Chapter 1: Down the rabbit hole
To start this journey I'll cover some backstory on the Flutter stack and how it works.
What you probably already know: Flutter was built from the ground up with its own render pipeline and widget library, allowing it to be truly cross platform and have a consistent design and feel no matter what device its running on.
Unlike most platforms, all of the essential rendering components of the flutter framework (including animation, layout, and painting) are fully exposed to you in package:flutter
.
You can see these components in the official architecture diagram from wiki/The-Engine-architecture:
From a reverse engineering perspective the most interesting part is is the Dart layer since that is where all of the app logic sits.
But what does the Dart layer look like?
Flutter compiles your Dart to native assembly code and uses formats that have not been publicly documented in-depth let alone fully decompiled and recompiled.
For comparison other platforms like React Native just bundle minified javascript which is trivial to inspect and modify, additionally the bytecode for Java on Android is well documented and there are many free decompilers for it.
Despite the lack of obfuscation (by default) or encryption, Flutter apps are still extremely difficult to reverse engineer at the moment since it requires in-depth knowledge of Dart internals to even scratch the surface.
This makes Flutter very good from an intellectual property perspective, your code is almost safe from prying eyes.
Next I'll show you the build process of Flutter applications and explain in detail how to reverse engineer the code that it produces.
Snapshots
The Dart SDK is highly versatile, you can embed Dart code in many different configurations on many different platforms.
The simplest way to run Dart is to use the dart
executable which just reads dart source files directly like a scripting language. It includes the primary components we call the front-end (parses Dart code), runtime (provides the environment for code to run in), and the JIT compiler.
You can also use dart
to create and execute snapshots, a pre-compiled form of Dart which is commonly used to speed up frequently used command line tools (like pub
).
#lint shell
ping@debian:~/Desktop$ time dart hello.dart
Hello, World!
real 0m0.656s
user 0m0.920s
sys 0m0.084s
ping@debian:~/Desktop$ dart --snapshot=hello.snapshot hello.dart
ping@debian:~/Desktop$ time dart hello.snapshot
Hello, World!
real 0m0.105s
user 0m0.208s
sys 0m0.016s
As you can see, the start-up time is significantly lower when you use snapshots.
The default snapshot format is kernel, an intermediate representation of Dart code equivalent to the AST.

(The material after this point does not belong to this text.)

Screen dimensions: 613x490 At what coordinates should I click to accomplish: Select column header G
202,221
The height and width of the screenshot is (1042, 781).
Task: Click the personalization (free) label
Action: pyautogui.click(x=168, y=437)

When running a Flutter app in debug mode, the flutter tool creates a kernel snapshot and runs it in your android app with the debug runtime + JIT. This gives you the ability to debug your app and modify code live at runtime with hot reload.

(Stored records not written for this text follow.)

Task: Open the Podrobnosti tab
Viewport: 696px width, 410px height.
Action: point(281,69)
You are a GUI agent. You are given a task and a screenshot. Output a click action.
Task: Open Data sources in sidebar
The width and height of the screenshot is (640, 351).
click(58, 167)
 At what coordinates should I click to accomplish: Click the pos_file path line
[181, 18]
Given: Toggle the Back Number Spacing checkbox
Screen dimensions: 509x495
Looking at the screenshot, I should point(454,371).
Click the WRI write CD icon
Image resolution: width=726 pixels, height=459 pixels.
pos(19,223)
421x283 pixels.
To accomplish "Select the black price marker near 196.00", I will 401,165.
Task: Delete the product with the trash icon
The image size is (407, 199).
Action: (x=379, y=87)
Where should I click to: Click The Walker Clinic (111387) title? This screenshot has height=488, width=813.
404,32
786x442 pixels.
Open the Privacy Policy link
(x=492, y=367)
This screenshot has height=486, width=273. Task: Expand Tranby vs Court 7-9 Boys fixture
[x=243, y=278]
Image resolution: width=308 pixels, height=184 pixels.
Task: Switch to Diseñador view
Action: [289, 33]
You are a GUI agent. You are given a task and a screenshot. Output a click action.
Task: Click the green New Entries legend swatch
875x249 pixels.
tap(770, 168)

Unfortunately for us, using your own JIT compiler is frowned upon in the mobile industry due to increased concerns of RCEs. iOS actually prevents you from executing dynamically generated code like this entirely.
There are two more types of snapshots though, app-jit
and app-aot
, these contain compiled machine code that can be initialized quicker than kernel snapshots but aren't cross-platform.

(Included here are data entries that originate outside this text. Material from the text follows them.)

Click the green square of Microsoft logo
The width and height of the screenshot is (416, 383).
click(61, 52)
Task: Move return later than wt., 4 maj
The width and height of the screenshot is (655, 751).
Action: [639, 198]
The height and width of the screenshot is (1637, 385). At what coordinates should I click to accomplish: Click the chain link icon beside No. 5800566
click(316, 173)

The final type of snapshot, app-aot
, contains only machine code and no kernel. These snapshots are generated using the gen_snapshots
tool found in flutter/bin/cache/artifacts/engine/<arch>/<target>/
, more on that later.
They are a little more than just a compiled version of Dart code though, in fact they are a full "snapshot" of the VMs heap just before main is called. This is a unique feature of Dart and one of the reasons it initializes so quickly compared to other runtimes.
Flutter uses these AOT snapshots for release builds, you can see the files that contain them in the file tree for an Android APK built with flutter build apk
:
#lint shell
ping@debian:~/Desktop/app/lib$ tree .
.
├── arm64-v8a
│ ├── libapp.so
│ └── libflutter.so
└── armeabi-v7a
├── libapp.so
└── libflutter.so
Here you can see the two libapp.so files which are a64 and a32 snapshots as ELF binaries.
The fact that gen_snapshots
outputs an ELF / shared object here might be a bit misleading, it does not expose dart methods as symbols that can be called externally. Instead, these files are containers for the "clustered snapshot" format but with compiled code in the separate executable section, here is how they are structured:
#lint shell
ping@debian:~/Desktop/app/lib/arm64-v8a$ aarch64-linux-gnu-objdump -T libapp.so
libapp.so: file format elf64-littleaarch64
DYNAMIC SYMBOL TABLE:
0000000000001000 g DF .text 0000000000004ba0 _kDartVmSnapshotInstructions
0000000000006000 g DF .text 00000000002d0de0 _kDartIsolateSnapshotInstructions
00000000002d7000 g DO .rodata 0000000000007f10 _kDartVmSnapshotData
00000000002df000 g DO .rodata 000000000021ad10 _kDartIsolateSnapshotData
The reason why AOT snapshots are in shared object form instead of a regular snapshot file is because machine code generated by gen_snapshot
needs to be loaded into executable memory when the app starts and the nicest way to do that is through an ELF file.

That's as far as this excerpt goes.